Si la Fondation iFRAP n’a pas toujours été d’accord avec les orientations prises par l’APIE s’agissant de la tarification des redevances de réutilisation des données publiques dans le cadre de la mise en place d’une politique volontariste d’Open Data, elle reconnaît que les pouvoirs publics devraient réagir au plus vite afin d’éviter que ces ressources exceptionnelles bienvenues, ne fassent défaut. L’autofinancement des travaux d’entretien lourds devrait constituer un objectif prioritaire pour le gouvernement. Le financement de cet entretien est actuellement dans le cadre de la PIE (politique immobilière de l’État) du ressort de l’État propriétaire[6] et plus précisément soutenu par le programme 309 du Budget de l’État (soit 166 millions d’euros pour 2015). Il va de soi que la possibilité offerte de soutenir cette politique par des ressources externes partiellement extrabudgétaires (elles peuvent faire l'objet de crédits évaluatifs), permettrait d’alléger le fardeau immobilier de l’État et de dégager des marges de manœuvres (et de trésorerie) renforçant la contribution des ventes immobilières de l’État aux travaux de gros œuvres plus structurants, vers des acquisitions avantageuses (redéploiement et dépaysement des services dans le cadre de la rationalisation des implantations des ministères) ou vers le désendettement.

Il s’agit par ailleurs d’un coup dur pour l’entretien des bâtiments publics ou historiques qui dépendent de la responsabilité des collectivités territoriales. Lors de la discussion en commission la rapporteur spéciale du projet de loi mettait d’ailleurs clairement en évidence l’impact budgétaire d’une telle mesure pour les collectivités : « Du reste, ces bâches font preuve d’une certaine qualité esthétique, et rapportent un peu d’argent aux collectivités –l’Île-de-France récupère ainsi plusieurs millions d’euros, ce qui facilite la restauration de certains bâtiments.[7] »

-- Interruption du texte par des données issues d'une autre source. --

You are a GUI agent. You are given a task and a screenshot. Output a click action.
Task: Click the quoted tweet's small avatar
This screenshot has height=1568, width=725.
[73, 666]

Laisser passer cet amendement au Sénat ou ne pas le retoquer ensuite en seconde lecture à l’Assemblée nationale, serait donc constitutif d’une grave erreur qui toucherait autant l’État que les collectivités territoriales[8] en les attaquant en période d’ajustement budgétaire directement au porte-monnaie. Cet amendement est décidément incompréhensible.

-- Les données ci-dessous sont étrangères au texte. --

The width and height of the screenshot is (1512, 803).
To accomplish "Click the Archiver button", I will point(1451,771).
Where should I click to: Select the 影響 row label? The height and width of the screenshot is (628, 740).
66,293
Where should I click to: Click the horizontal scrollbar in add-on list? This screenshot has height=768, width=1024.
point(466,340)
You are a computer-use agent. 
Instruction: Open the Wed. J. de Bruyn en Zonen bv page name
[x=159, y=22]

[1] Voir le rapport de Geneviève Gailliard n°2064, du 26 juin 2014, p.464,

[2] Voir ici pour les débats et ici s’agissant du dossier législatif

[3] En particulier pour l’UMP, le député Lionel TARDY avait fait part de ses inquiétudes de voir des bâches érigées même de façon non provisoires y compris sur des bâtiments non restaurés ou laissés à l’abandon, voir son amendement n°237,

[4] Voir Figaro

[5] Voir Legifrance

[6] Voir en particulier les développements du récent référé en date du 30 décembre 2014 de la Cour des comptes n°71427 relatif au bilan de la politique immobilière de l’Etat, en particulier, p.12.

[7] Voir rapport p.464 op.cit.

[8] Surtout si l’on se positionne comme nous le proposons sur une évolution des missions des communes pour récupérer des attributions culturelles renforcées dans le cadre d’un approfondissement de la décentralisation culturelle.